A Beginner’s Guide To The Eurovision Song Contest…
Are you curious about Eurovision but aren’t sure what exactly it’s about?
Each year, many countries from across Europe compete in one of the most spectacular of competitions: a song contest. In all honesty, Eurovision can sound silly, but having your country win the competition can be a source of pride…
How Did The Eurovision Song Contest Begin?
In the 1950s, a few people were pushing the limits of live television.
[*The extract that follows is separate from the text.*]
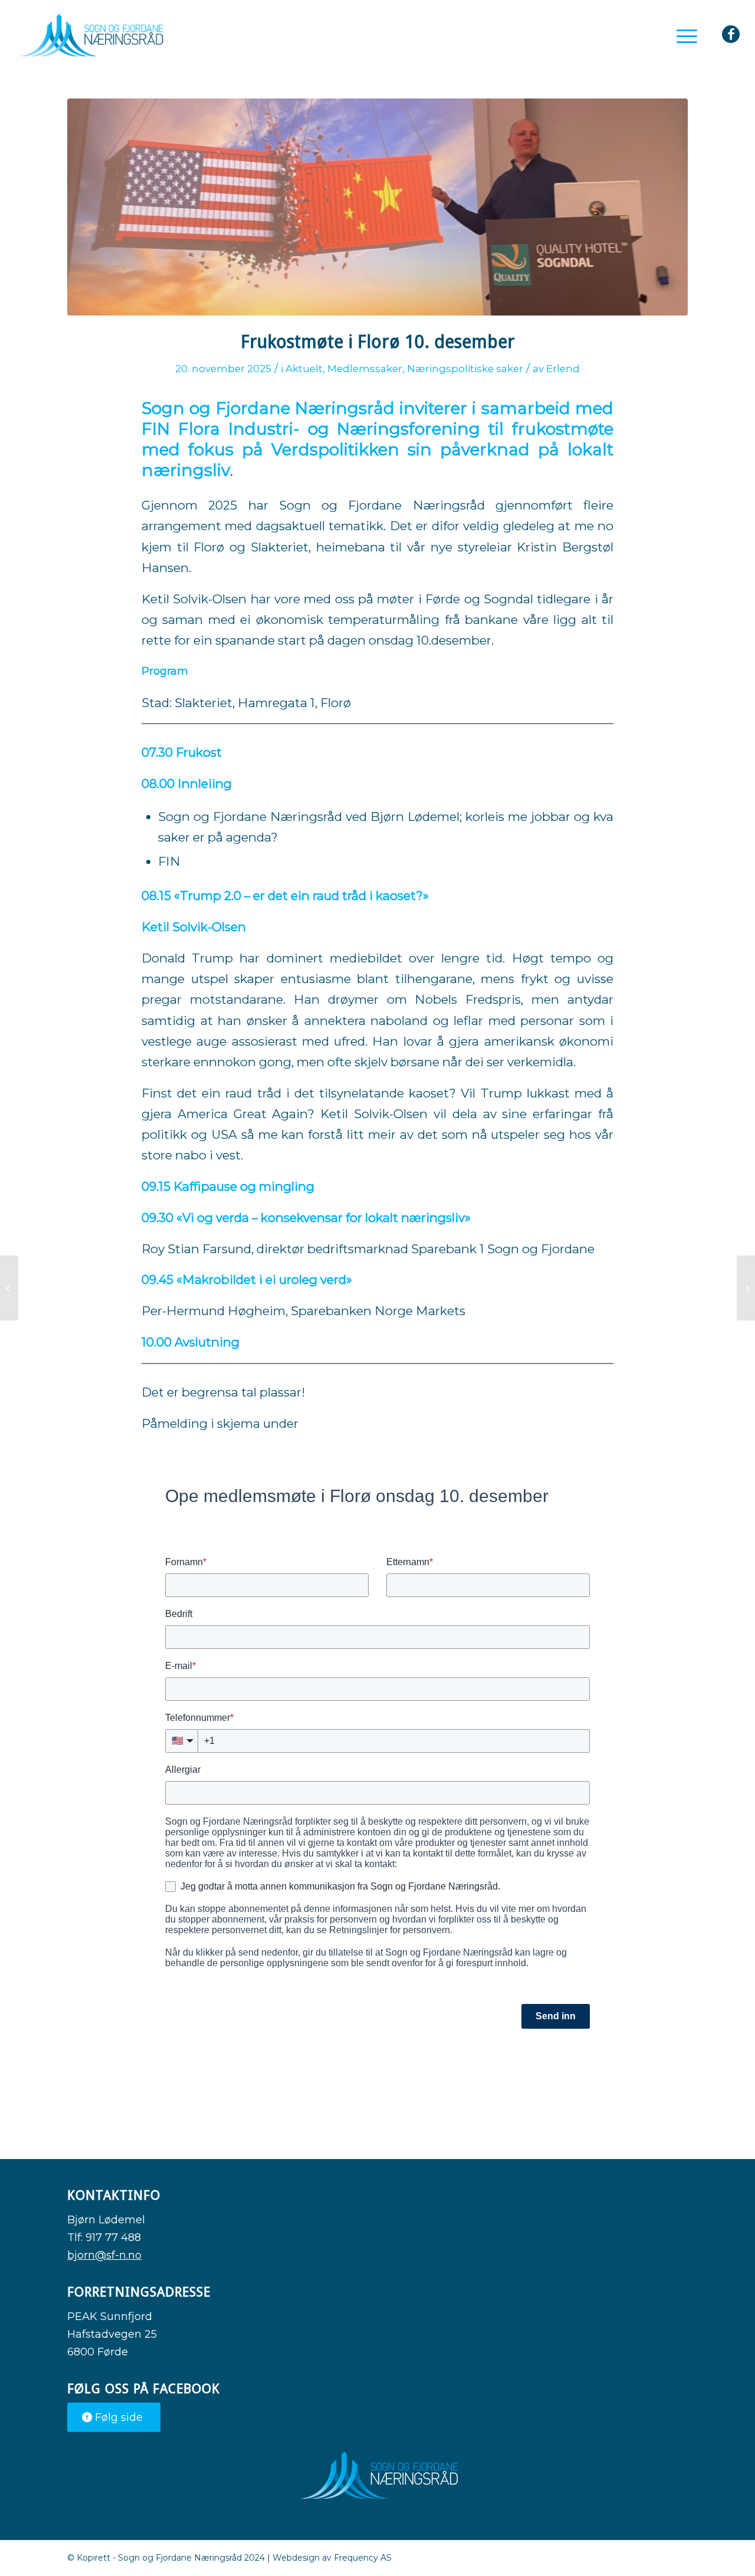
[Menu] (683, 35)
A member of the European Broadcasting Union, Marcel Bezençon, took inspiration from an Italian event called the Sanremo Music Festival.
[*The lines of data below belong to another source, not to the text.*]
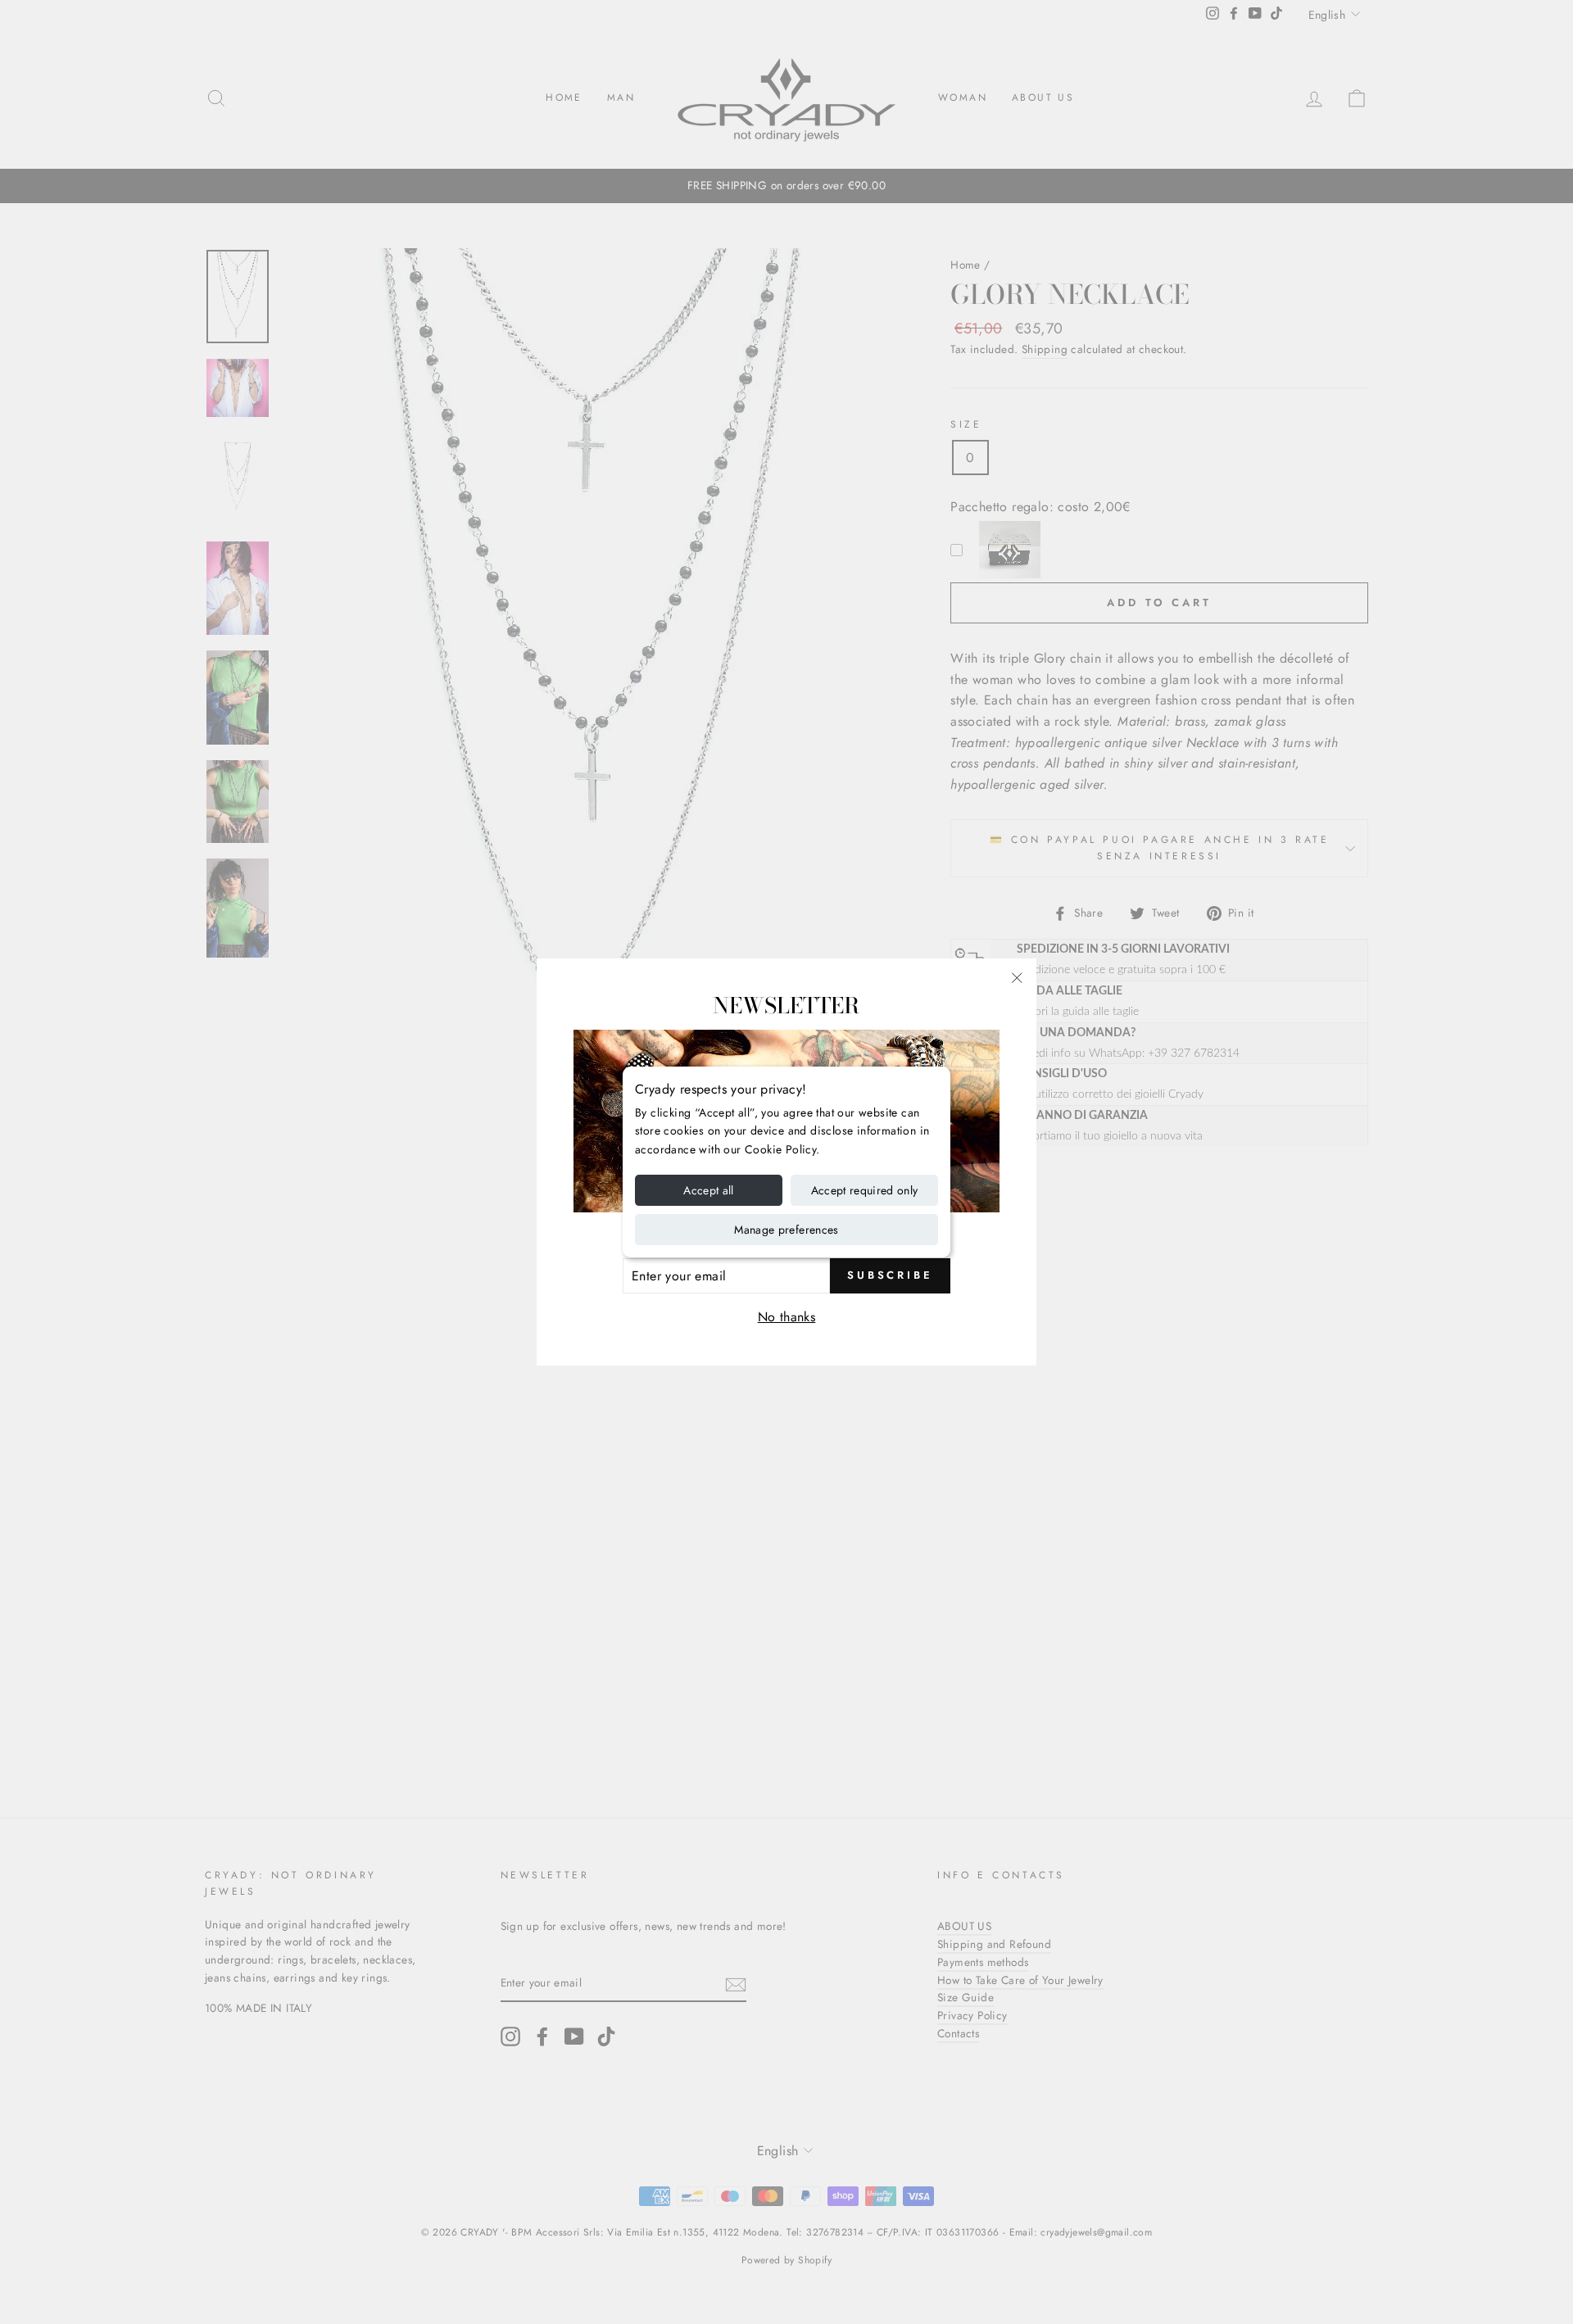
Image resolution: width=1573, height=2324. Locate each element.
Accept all (708, 1190)
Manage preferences (786, 1229)
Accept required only (864, 1190)
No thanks (787, 1316)
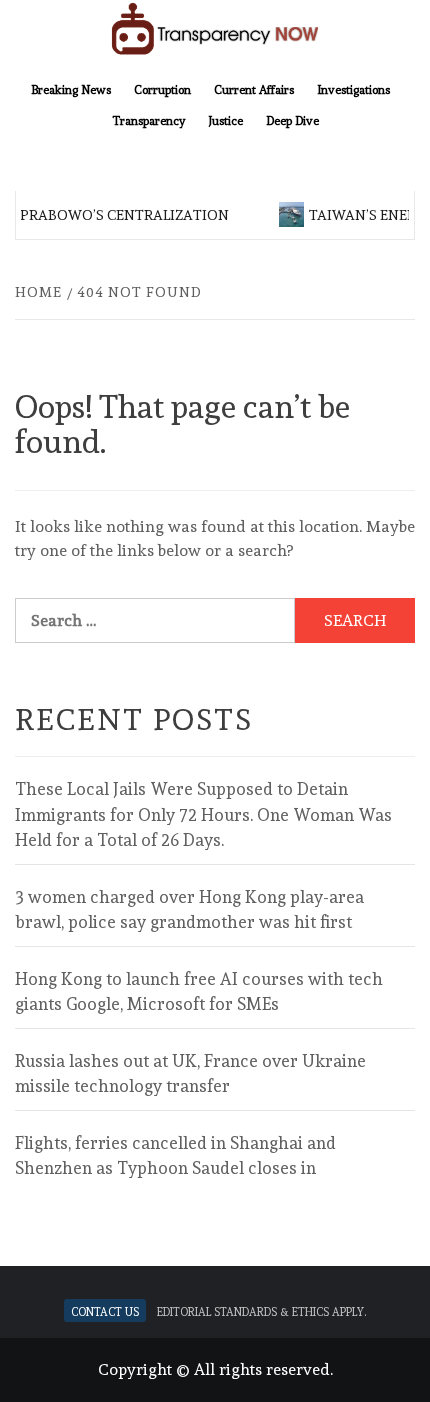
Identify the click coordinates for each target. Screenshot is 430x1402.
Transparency (148, 119)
What Countries Participate?
The name Eurovision is somewhat misleading because it makes you think that it is only for European countries.
For a country to be a part of Eurovision, it has to have a broadcaster that’s a member of the European Broadcasting Union, which is the same group that started the Eurovision Song Contest back in 1956.
This is why countries like Israel, Morocco and Australia have all participated.
How Do Songs Get Chosen?
There are two main requirements for a song to be accepted in the Eurovision Song Contest. It has to be three minutes or less, there can be a maximum of six people on stage, and the song must be original content!
This last requirement is particularly important because it explains why a country never submits a song that is already very popular.
Who Has Won The Most — Eurovision?
The reigning champion of Eurovision is Ireland, which has won the contest seven times, most recently in 1996, followed closely behind by Sweden, which has won six times.
The full list:
Seven Wins: Ireland
Six Wins: Sweden
Five Wins: France, Luxembourg, the Netherlands and the United Kingdom
Four Wins: Israel
Three Wins: Denmark and Norway
Two Wins: Austria, Germany, Italy, Spain, Switzerland and Ukraine
One Win: Azerbaijan, Belgium, Estonia, Finland, Greece, Latvia, Monaco, Portugal, Russia, Serbia, Turkey and Yugoslavia.
Ukraine has won the 66th Eurovision song contest, which was held on Saturday evening 14th May in Turin in Italy.
Riding a tidal wave of support from the telephone-voting European public, Stefania by Kalush Orchestra finished first after strong showings by the United Kingdom, Spain and Sweden in the early voting.
Sam Ryder’s entry for the UK, Space Man, led at the halfway point, having won the jury vote from around Europe with 283 points. But after the points from the public vote were added, it finished second.
Sam Ryder had said he wasn’t concerned about where he finished, saying
“This is something that celebrates inclusivity, expression, love, peace, joy, togetherness. And so to think about the scoreboard, for me, takes a bit of the shine and the magic out of the room entirely.”